The present political structure of the United Kingdom of England, Wales, Scotland and Northern Ireland is only a century old. (Before that, the UK included all of Irish territory, but London was forced to grant partial Irish independence due to an armed insurrection.)
In any case, nearly a century after the setting up of Northern Ireland the natural demographic changes in its population have now created a majority for nationalists. The outcome of the election on December 12 is an undeniably huge historic event. For the first time ever, the nationalist mandate has overcome the unionist vote. The historic violation by British gerrymandering against Irish nationalist rights to independence and self-determination has finally been reversed in terms of electoral ballot.
When the Northern Ireland peace deal known as the Good Friday Agreement was signed in 1998 to bring an end to nearly 30 years of armed conflict, enshrined in that treaty is the “principle of consent”. The British government is treaty-bound to abide by the electoral mandate of a majority in Northern Ireland wanting a United Ireland.
The threshold for triggering a referendum on Northern Ireland leaving British jurisdiction has now been reached. And nationalist parties are openly demanding that the legislative process to achieve that separation is now implemented.
Jonathan Powell, a seasoned British diplomat who oversaw the negotiations of the Good Friday Agreement, is not one for hyperbole. But in an interview with Matt Frei for Britain’s LBC Radio on December 14, Powell said he expected to see the “collapse of the United Kingdom” within the next decade, if not sooner. He was referring specifically to the electoral results in Scotland and Northern Ireland.

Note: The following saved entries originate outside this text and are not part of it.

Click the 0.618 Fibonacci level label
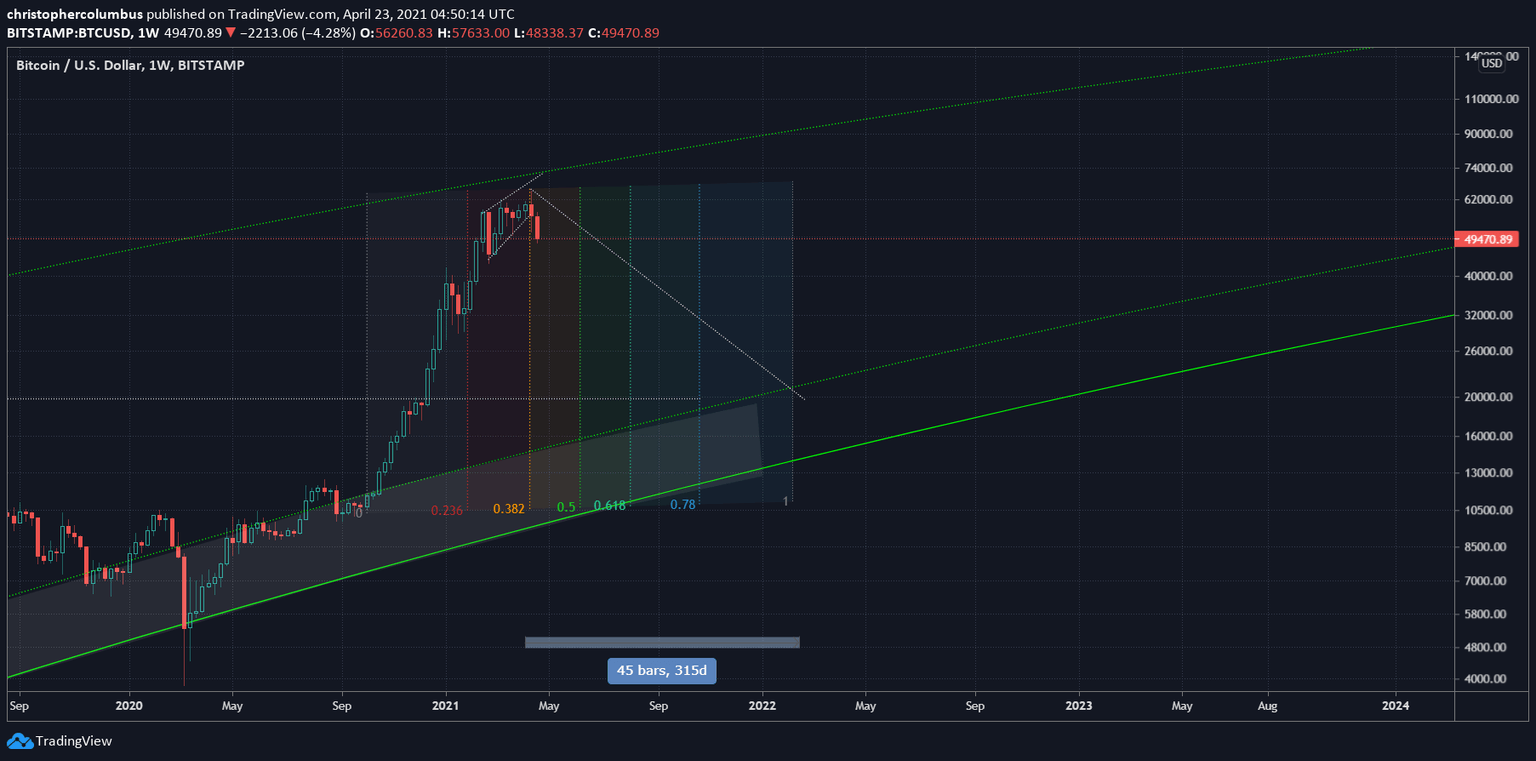The height and width of the screenshot is (761, 1536). click(611, 505)
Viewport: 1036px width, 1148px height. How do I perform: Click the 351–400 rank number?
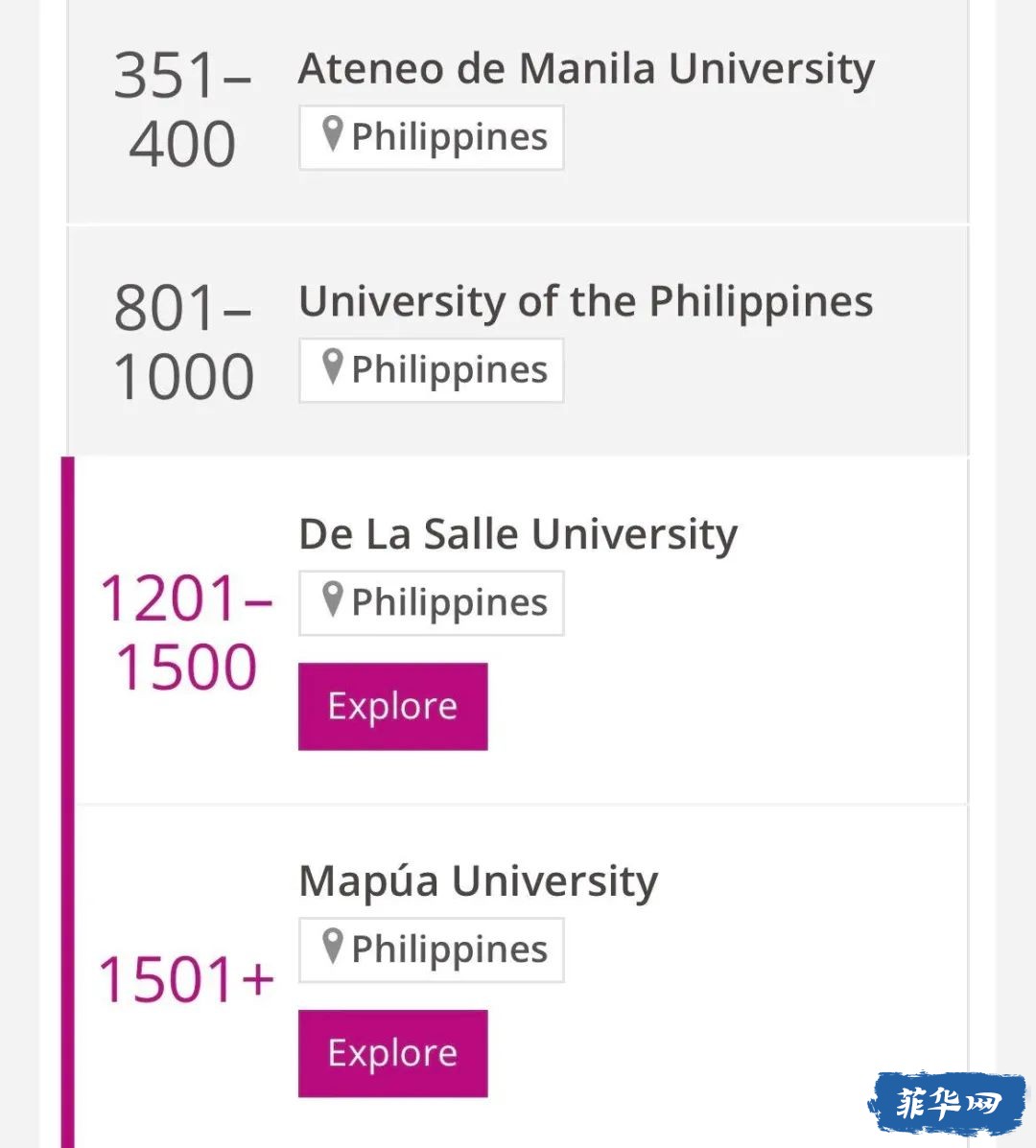(x=182, y=108)
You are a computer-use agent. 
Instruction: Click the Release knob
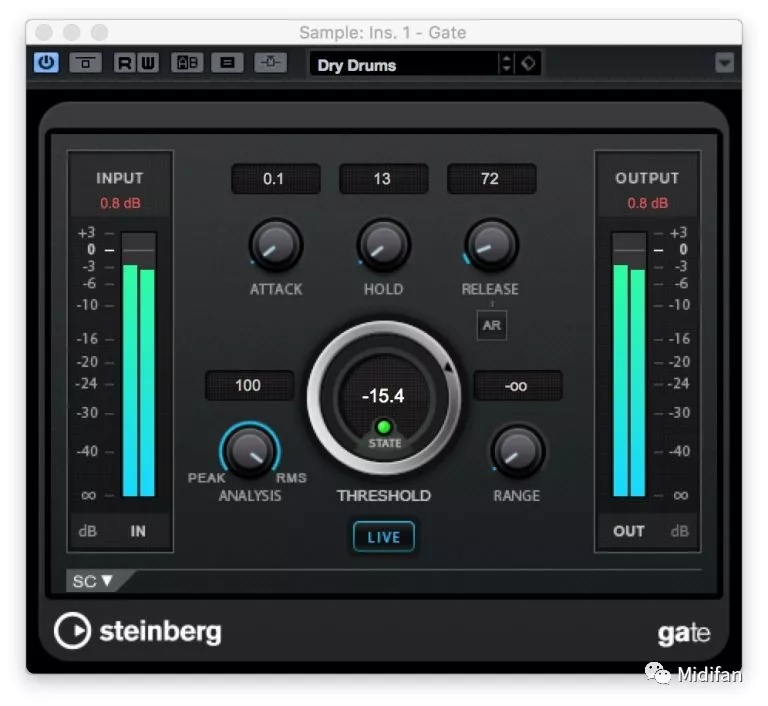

Boris Johnson’s seeming victory in the British election is a double-edged sword. He may claim to have a mandate to cut off ties with the European Union. But the results also mean Scotland and Northern Ireland are empowered to now cut off their ties with the rest of Britain. The separation of those two states, leaving behind England and Wales, spells the end of the so-called United Kingdom.
Johnson’s election success is not “unleashing great potential” as he claims. Rather, it is unleashing an existential constitutional crisis for the British establishment.